Tutorial / Cram Notes
Amazon CloudWatch is a monitoring service that provides data and actionable insights to monitor applications, respond to system-wide performance changes, and optimize resource utilization. One of the primary features of CloudWatch is the alarm system. A CloudWatch Alarm watches a metric over a specified time period and performs one or more actions when the metric crosses a threshold value for a specified number of evaluation periods.

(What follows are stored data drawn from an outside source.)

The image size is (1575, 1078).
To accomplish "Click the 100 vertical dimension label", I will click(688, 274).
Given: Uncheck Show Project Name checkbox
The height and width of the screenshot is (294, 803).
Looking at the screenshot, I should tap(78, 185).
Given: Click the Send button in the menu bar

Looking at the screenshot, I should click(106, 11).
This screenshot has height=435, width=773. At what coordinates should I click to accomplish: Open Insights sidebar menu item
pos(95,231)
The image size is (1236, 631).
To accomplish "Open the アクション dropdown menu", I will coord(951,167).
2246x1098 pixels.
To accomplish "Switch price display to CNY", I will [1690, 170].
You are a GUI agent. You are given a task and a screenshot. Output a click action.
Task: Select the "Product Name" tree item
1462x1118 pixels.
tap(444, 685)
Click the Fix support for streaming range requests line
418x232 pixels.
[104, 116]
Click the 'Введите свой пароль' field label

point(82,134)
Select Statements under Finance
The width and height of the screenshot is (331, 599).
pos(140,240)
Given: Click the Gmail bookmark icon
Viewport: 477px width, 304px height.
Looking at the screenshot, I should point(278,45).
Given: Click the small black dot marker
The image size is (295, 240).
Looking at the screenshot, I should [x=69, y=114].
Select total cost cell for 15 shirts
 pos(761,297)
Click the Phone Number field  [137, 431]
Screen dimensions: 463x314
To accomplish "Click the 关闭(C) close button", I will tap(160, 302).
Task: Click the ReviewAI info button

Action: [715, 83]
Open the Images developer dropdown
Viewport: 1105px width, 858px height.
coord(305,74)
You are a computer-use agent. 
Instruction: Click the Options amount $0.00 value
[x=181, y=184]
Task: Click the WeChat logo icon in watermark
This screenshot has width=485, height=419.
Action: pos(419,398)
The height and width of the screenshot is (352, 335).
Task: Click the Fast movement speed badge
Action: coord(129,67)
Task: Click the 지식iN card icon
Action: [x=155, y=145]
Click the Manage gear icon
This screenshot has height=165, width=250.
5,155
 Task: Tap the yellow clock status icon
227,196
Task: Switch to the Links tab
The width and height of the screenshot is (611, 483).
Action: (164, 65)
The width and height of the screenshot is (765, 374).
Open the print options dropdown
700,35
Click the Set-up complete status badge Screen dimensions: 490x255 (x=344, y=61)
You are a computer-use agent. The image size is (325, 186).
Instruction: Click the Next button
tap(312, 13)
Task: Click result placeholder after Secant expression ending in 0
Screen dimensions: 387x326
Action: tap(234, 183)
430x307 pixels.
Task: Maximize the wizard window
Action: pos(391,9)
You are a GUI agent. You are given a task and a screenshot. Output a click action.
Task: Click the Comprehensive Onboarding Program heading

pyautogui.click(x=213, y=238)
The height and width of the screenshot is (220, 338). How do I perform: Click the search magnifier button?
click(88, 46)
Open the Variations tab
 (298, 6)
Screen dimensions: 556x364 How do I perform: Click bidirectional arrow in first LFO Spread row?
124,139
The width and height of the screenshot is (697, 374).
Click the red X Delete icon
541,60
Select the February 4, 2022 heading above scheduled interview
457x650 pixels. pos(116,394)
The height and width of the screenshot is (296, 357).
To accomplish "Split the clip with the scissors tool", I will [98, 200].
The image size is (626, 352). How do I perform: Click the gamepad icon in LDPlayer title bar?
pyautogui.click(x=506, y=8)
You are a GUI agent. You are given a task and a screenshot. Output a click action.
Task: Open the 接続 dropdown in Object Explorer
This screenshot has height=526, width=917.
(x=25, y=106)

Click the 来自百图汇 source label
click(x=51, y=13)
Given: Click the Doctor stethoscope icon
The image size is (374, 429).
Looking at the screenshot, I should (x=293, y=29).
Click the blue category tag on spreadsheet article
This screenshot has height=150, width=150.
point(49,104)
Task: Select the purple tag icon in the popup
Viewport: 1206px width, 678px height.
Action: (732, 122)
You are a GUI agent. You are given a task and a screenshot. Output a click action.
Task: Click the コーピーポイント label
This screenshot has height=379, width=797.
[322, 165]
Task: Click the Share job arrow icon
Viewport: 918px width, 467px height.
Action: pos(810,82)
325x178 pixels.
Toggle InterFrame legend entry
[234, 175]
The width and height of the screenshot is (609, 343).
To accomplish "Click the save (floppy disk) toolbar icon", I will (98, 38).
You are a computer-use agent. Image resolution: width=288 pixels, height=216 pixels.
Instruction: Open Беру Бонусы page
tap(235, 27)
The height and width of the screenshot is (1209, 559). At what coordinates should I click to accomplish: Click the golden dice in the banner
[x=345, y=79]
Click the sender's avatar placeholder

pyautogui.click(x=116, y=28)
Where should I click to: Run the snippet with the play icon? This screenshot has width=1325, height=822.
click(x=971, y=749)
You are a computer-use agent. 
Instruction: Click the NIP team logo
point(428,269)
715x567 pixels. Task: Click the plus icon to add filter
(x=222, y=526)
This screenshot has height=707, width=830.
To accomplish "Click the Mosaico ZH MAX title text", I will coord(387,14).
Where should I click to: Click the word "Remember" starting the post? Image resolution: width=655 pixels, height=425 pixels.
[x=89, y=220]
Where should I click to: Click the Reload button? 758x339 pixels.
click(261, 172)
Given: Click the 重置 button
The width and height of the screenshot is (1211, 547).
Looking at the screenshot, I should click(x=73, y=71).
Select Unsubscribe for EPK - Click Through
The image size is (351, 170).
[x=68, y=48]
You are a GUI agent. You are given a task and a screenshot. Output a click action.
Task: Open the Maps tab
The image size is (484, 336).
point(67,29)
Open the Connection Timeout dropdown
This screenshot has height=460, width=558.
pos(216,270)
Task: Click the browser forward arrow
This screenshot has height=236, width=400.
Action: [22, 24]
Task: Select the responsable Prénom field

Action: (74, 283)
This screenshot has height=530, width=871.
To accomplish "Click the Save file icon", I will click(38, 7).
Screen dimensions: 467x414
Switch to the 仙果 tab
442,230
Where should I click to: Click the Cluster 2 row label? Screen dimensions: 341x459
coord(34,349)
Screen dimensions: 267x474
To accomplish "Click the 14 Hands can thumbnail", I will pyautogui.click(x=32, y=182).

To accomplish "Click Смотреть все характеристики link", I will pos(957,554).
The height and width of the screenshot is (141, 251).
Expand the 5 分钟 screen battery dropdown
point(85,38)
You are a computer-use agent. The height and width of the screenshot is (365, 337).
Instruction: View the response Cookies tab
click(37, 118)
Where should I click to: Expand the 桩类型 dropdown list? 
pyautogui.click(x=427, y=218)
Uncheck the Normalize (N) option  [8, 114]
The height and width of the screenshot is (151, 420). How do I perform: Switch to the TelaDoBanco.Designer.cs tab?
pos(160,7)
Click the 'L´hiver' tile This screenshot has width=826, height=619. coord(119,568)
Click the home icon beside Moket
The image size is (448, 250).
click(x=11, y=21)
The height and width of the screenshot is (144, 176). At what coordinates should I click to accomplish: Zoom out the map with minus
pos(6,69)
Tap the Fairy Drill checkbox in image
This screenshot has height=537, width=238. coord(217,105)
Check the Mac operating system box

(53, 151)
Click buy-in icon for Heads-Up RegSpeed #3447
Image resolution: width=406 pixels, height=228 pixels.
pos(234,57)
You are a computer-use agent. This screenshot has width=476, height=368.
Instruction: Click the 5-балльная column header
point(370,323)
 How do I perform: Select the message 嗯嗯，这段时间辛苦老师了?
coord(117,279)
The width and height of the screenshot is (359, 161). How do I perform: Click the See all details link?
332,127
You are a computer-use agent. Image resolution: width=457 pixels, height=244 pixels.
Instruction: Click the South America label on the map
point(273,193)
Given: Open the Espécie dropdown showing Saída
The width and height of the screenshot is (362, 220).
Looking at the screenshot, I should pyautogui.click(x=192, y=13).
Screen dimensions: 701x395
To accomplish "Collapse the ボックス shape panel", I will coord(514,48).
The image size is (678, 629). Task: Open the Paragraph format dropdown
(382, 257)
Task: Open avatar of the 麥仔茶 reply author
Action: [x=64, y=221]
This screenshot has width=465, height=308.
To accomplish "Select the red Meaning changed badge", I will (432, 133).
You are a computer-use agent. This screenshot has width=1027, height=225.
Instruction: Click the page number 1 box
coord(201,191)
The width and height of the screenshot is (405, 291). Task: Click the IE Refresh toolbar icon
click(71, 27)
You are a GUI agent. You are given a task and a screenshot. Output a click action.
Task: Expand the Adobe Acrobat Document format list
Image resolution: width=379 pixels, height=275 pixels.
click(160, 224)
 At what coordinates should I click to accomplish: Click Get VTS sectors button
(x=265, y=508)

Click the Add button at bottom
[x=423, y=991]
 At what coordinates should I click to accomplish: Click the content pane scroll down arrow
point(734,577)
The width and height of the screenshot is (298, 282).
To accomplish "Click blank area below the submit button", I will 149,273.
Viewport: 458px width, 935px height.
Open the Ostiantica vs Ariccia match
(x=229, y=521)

Here’s a basic example of creating a CloudWatch alarm that triggers when CPU utilization is too high:
{
"AlarmName": "High CPU Utilization",
"MetricName": "CPUUtilization",
"Namespace": "AWS/EC2",
"Statistic": "Average",
"Period": 300,
"EvaluationPeriods": 2,
"Threshold": 80,
"ComparisonOperator": "GreaterThanThreshold",
"AlarmActions": ["arn:aws:sns:us-west-2:123456789012:my-topic"],
"AlarmDescription": "Alarm when server CPU exceeds 80%"
}
Integration with Amazon SNS
Amazon Simple Notification Service (SNS) is a managed service that provides message delivery from publishers to subscribers. CloudWatch alarms can be set up to publish messages to an SNS topic. Subscribers to this topic can be end-users, applications, or other AWS services. This integration allows for immediate notifications when an alarm state is reached.
For instance, administrators can be instantly notified via email or SMS if an application’s response time crosses a predefined threshold.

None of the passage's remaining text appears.